• _Prompt_
Update the records from the line containing "Task: Expand the" through the end of the records by replacing "divider line" with "separator line", leaving everything else unchanged. Return only those lines and omit the pictures.
+++ Records to process +++
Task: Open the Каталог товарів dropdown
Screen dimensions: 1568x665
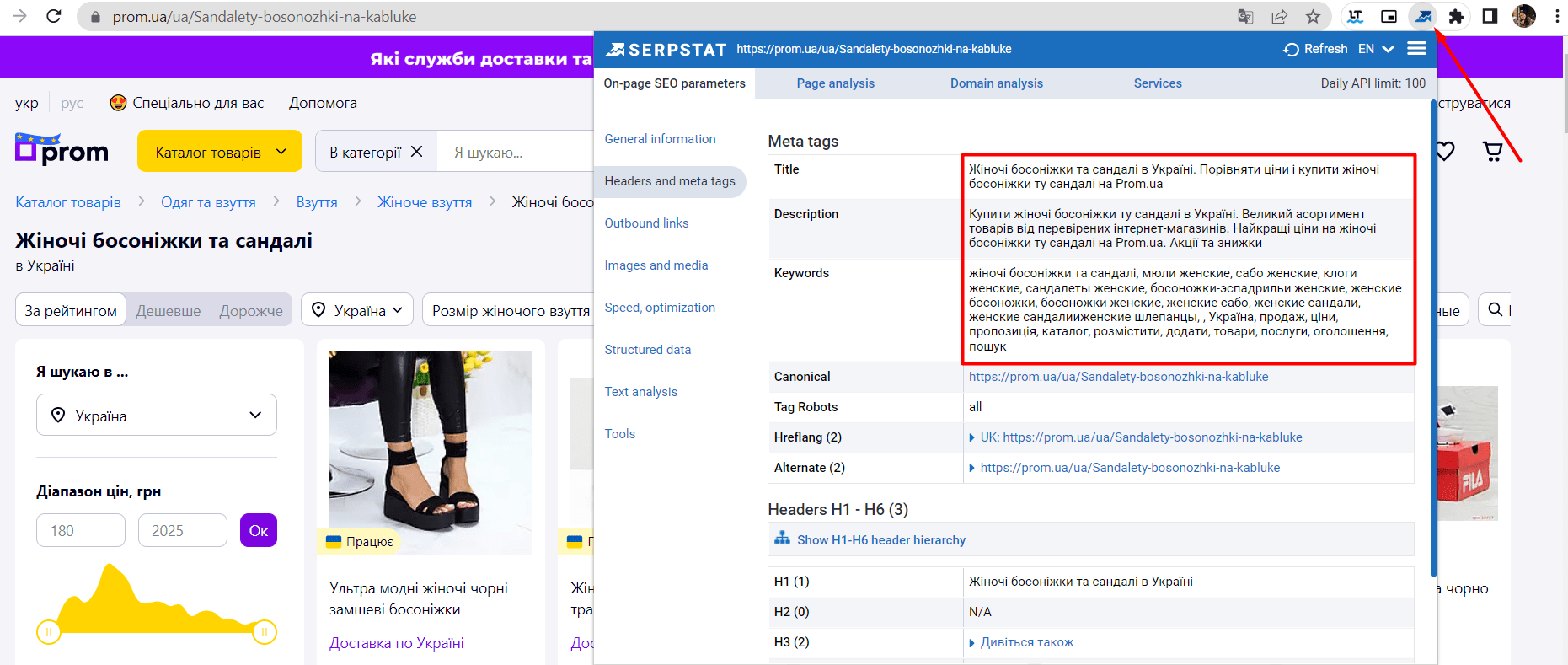Action: point(220,152)
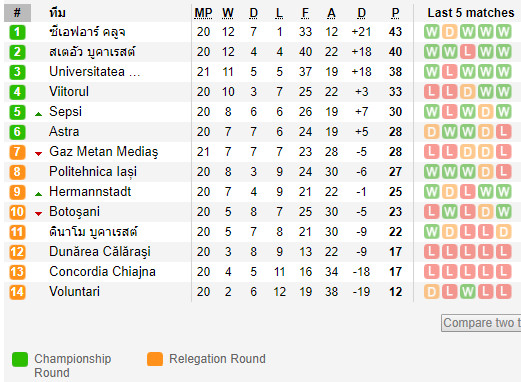Viewport: 521px width, 382px height.
Task: Sort table by MP column header
Action: coord(203,13)
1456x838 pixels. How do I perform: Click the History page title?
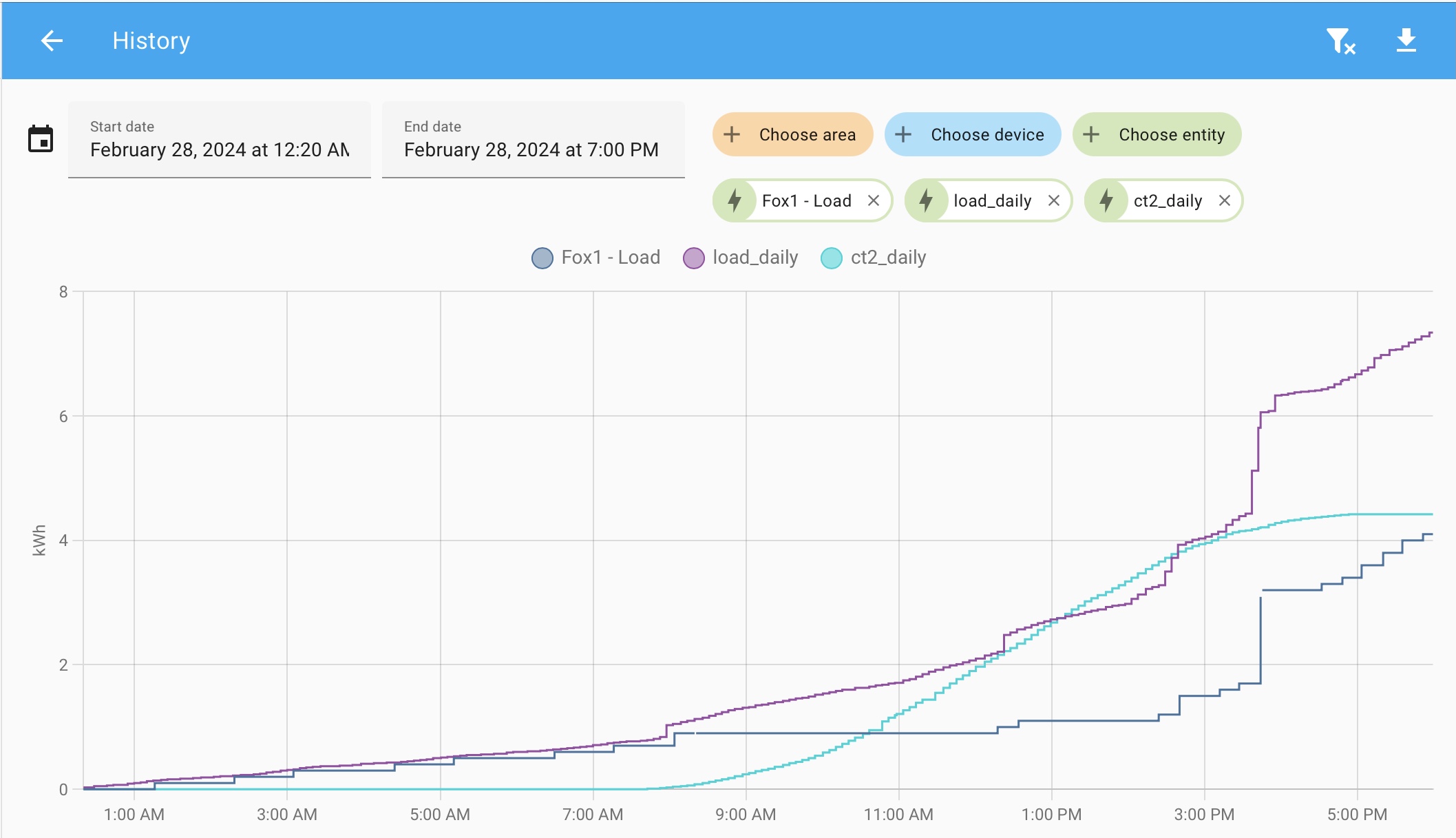pyautogui.click(x=151, y=41)
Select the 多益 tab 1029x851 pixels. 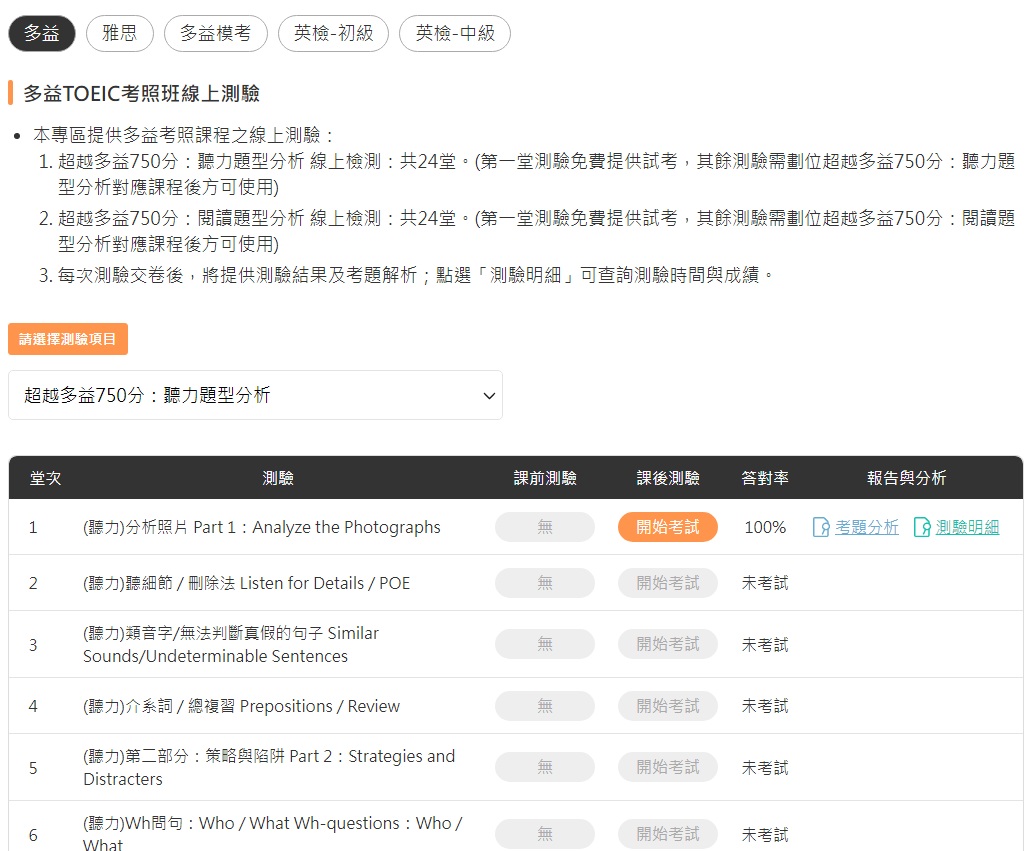(42, 33)
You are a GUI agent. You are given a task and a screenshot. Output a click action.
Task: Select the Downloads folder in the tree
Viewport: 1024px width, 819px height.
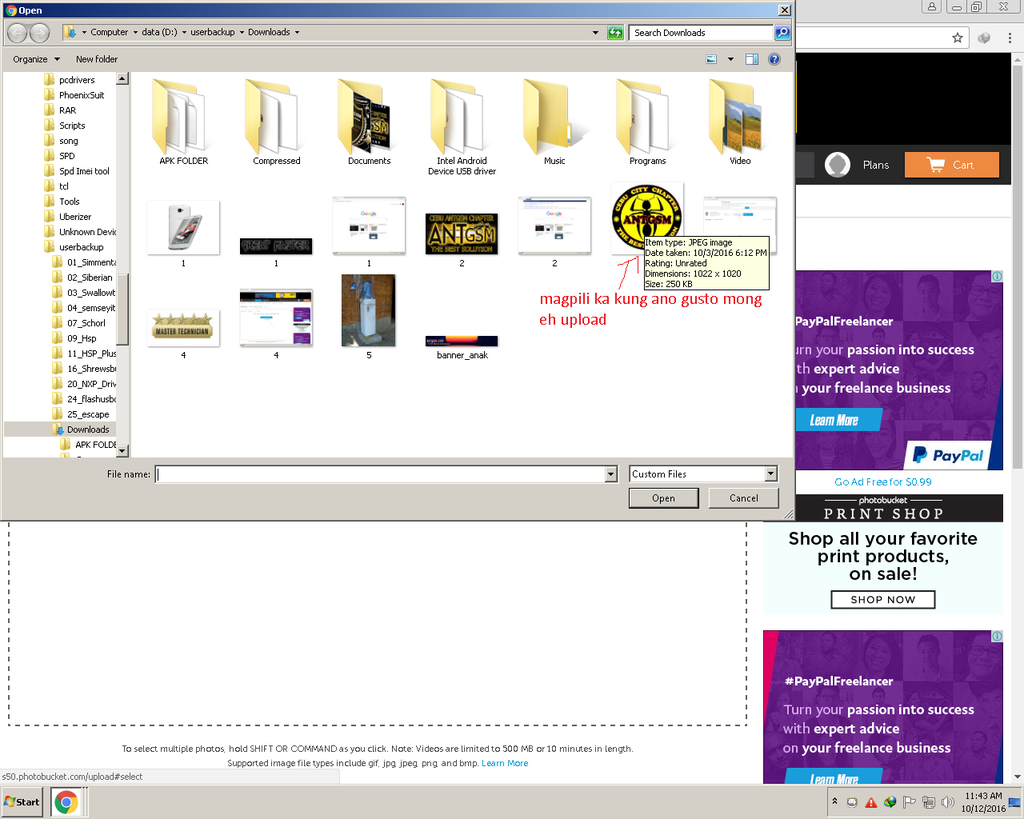click(88, 429)

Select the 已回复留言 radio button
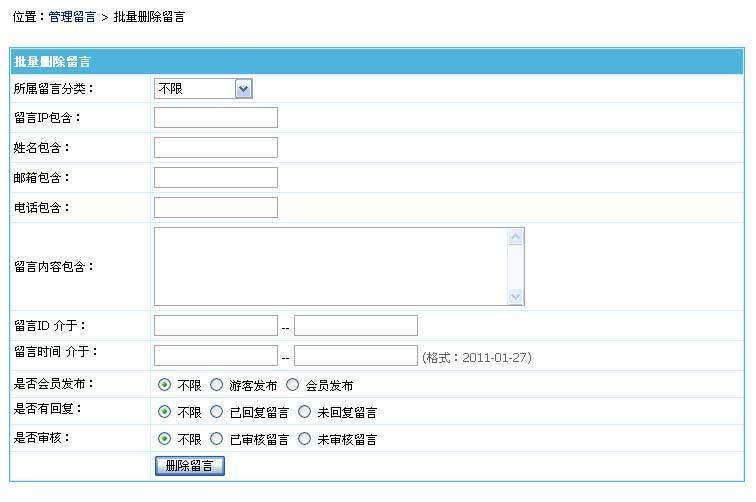(x=216, y=412)
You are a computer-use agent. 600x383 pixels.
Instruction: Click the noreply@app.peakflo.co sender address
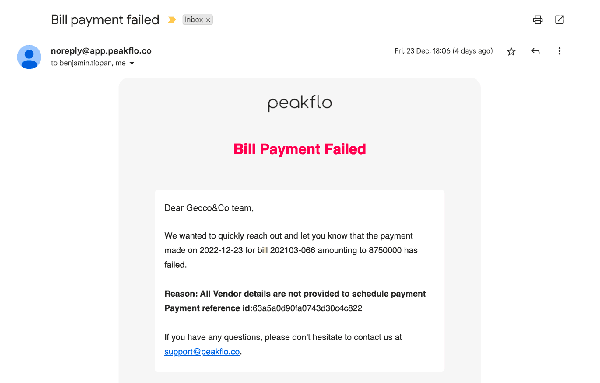[101, 51]
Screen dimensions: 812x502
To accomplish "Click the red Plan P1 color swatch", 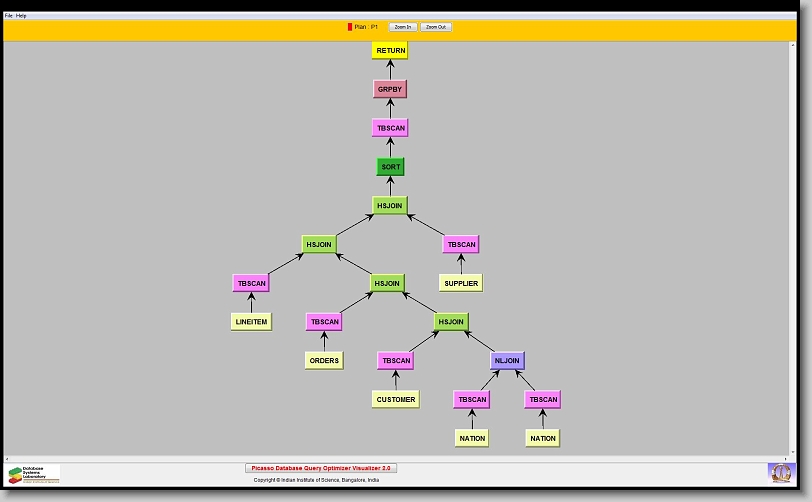I will pos(350,27).
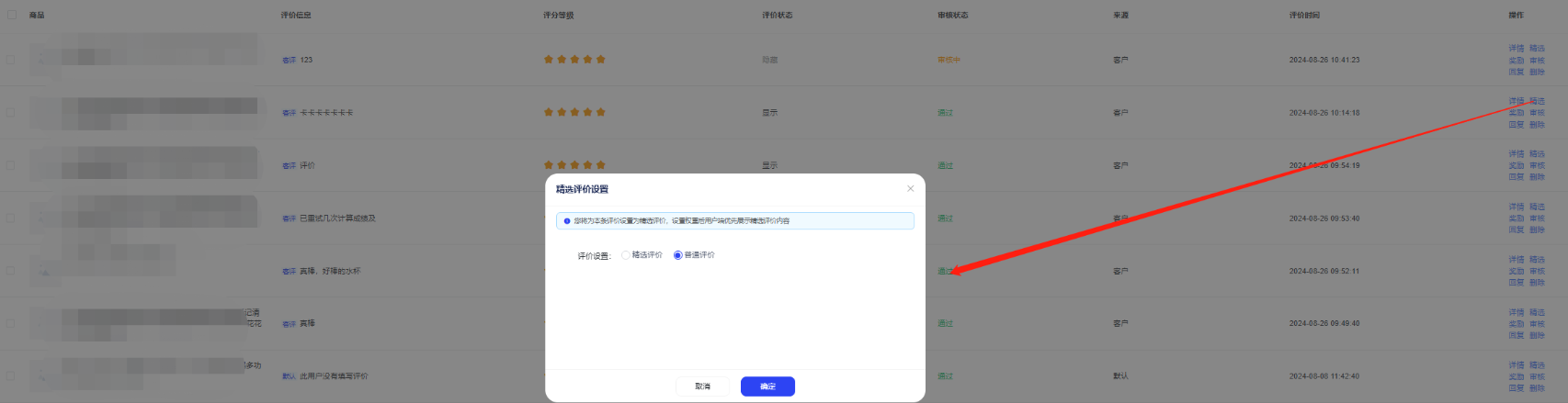Click the fifth star in first row rating
The height and width of the screenshot is (403, 1568).
tap(601, 60)
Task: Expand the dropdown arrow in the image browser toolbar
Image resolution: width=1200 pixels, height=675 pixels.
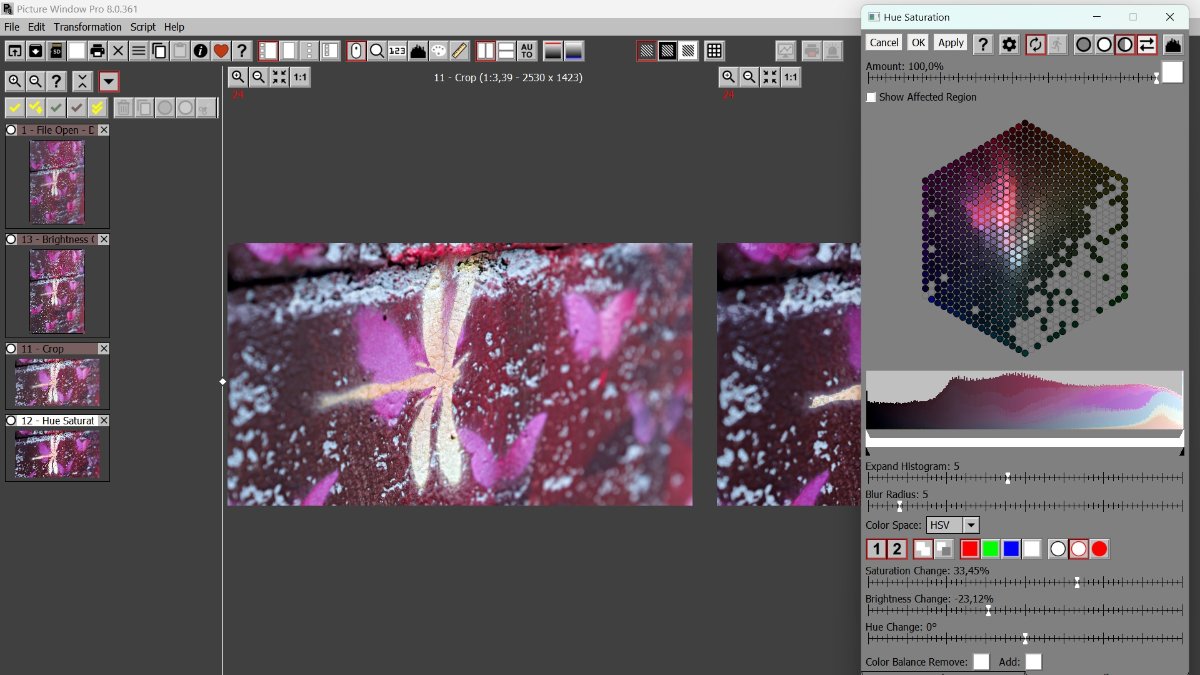Action: tap(109, 82)
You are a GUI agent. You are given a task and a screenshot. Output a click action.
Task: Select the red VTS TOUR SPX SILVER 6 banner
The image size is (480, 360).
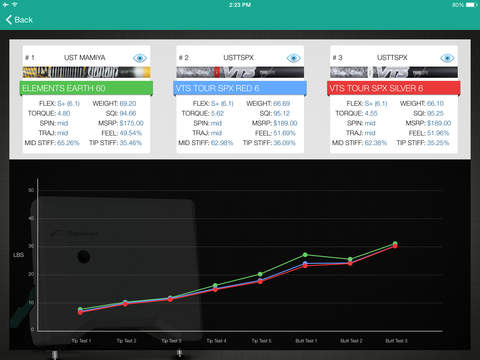pos(394,88)
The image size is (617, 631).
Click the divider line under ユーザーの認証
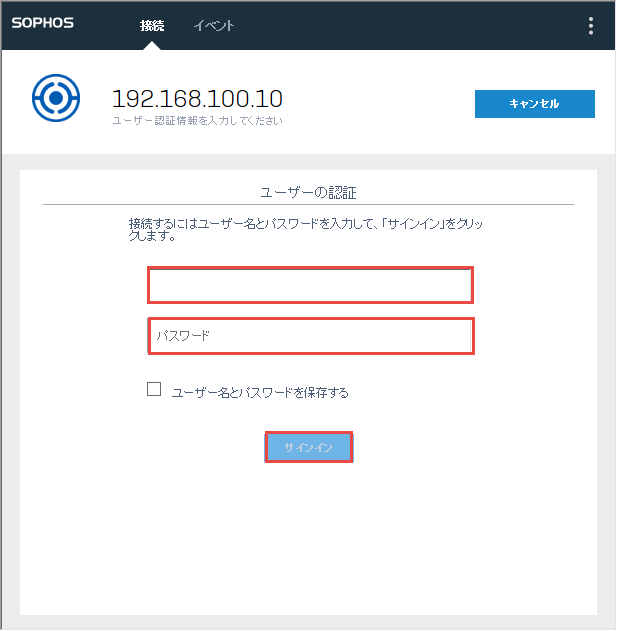pos(308,204)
+++
• _Written solution_
Task: Expand the dropdown arrow in the image browser toolbar
Image resolution: width=1200 pixels, height=675 pixels.
Action: tap(109, 82)
You are a GUI agent. You are given a task and a screenshot. Output a click action.
Task: Select the red VTS TOUR SPX SILVER 6 banner
The image size is (480, 360).
pos(394,88)
The image size is (617, 631).
Click the separator line under ユーザーの認証
pos(308,204)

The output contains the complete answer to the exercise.